Reflexão do Evangelho - Domingo, 06 de maio


Reflexão do Evangelho -  Domingo, 06 de maio
Jo 15, 9-11 - Vós sois meus amigos.


      Da comunhão íntima e progressiva com Deus, flui uma corrente de amor que age em nós e nos permite conviver com todo aquele de quem nos aproximamos, pouco importam sua crença, sua etnia, suas ideias. Por outro lado, o próprio Mestre nos fala sobre o “ser amigo”, de um modo que realmente nos surpreende: “Ninguém tem maior amor do que aquele que dá a vida por seus amigos”.
Comunhão com Deus! O Êxodo, a longa peregrinação que levou o povo hebreu à Terra Prometida, tornou-se tipo do itinerário cristão para Deus. Alguns escritores, como Orígenes, consideravam a visão luminosa de Moisés, na sarça ardente, como o momento supremo da experiência de Deus; outros viam aquele evento como início de um extenso caminho que conduzia Moisés até à nuvem do Sinai, imagem da perfeita união com Deus.
Assim pensava S. Gregório de Nissa, para quem o ingresso na nuvem luminosa simbolizava a passagem do conhecimento (gnosis) para o amor (agape) a Deus, sempre transcendente. Se, na vida eterna, a busca de Deus como “objeto” cessa, o dinamismo do amor permanece. Incessante, sempre mais ardente e insaciável, no desejo de estar na unidade com Deus, o amor cresce indefinidamente por toda a eternidade (H. Musurillo, De vita Moysis (1964), pp.219-220).
A união com Deus, descrita por S. Gregório como um movimento de saída de si mesmo, é reelaborada pelo filósofo e místico alemão, Mestre Eckart (1260-1327), que dá um passo adiante. Para evitar toda dualidade, ele afirma que “Deus é pureza”; “que Ele se destaca de tudo”. Assim, mesmo nos assemelhando a Deus, “unindo-nos” a Ele, Ele não só é sempre transcendente, mas também distinto de nós: superior ao amor, a unidade só é possível no esvaziamento de si mesmo, por um salto ou grito de entrega; é o “nascer em Deus” (Pr 39, DW 2, pp. 265,1-266, Stuttgart 1936).
★ ★ ★ ★ ★ ★ ★
■ AÇÕES NECESSÁRIAS:
1) Resuma o trecho em duas frases.
2) Por favor, diga se cada afirmação concorda com o trecho, respondendo sim ou não e citando as palavras que decidem: (a) Orígenes via a visão de Moisés na sarça ardente como o momento supremo da experiência de Deus. (b) Na vida eterna, o dinamismo do amor cessa. (c) Mestre Eckart era um filósofo e místico francês.
Este material provém de outra fonte.

■ INFORMAÇÕES FORNECIDAS:
★ ★ ★ ★ ★ ★ ★
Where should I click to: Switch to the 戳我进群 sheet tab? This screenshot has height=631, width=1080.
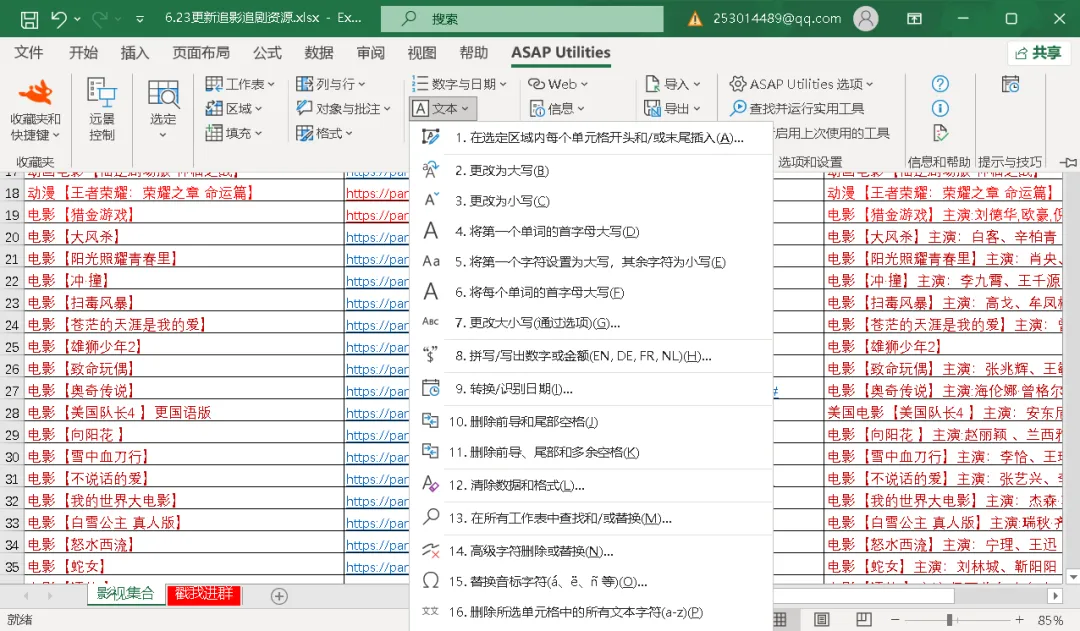pos(204,594)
★ ★ ★ ★ ★ ★ ★
■ RESPOSTAS POR TAREFA:
1) Da comunhão íntima e progressiva com Deus flui uma corrente de amor que nos permite conviver com todos, e o Êxodo tornou-se tipo do itinerário cristão para Deus. Para S. Gregório de Nissa, o ingresso na nuvem luminosa simbolizava a passagem do conhecimento para o amor a Deus, amor que cresce indefinidamente por toda a eternidade, enquanto Mestre Eckart afirma que a unidade com Deus só é possível no esvaziamento de si mesmo.

2)
(a) Sim: "Alguns escritores, como Orígenes, consideravam a visão luminosa de Moisés, na sarça ardente, como o momento supremo da experiência de Deus"
(b) Não: "Se, na vida eterna, a busca de Deus como “objeto” cessa, o dinamismo do amor permanece."
(c) Não: "o filósofo e místico alemão, Mestre Eckart (1260-1327)"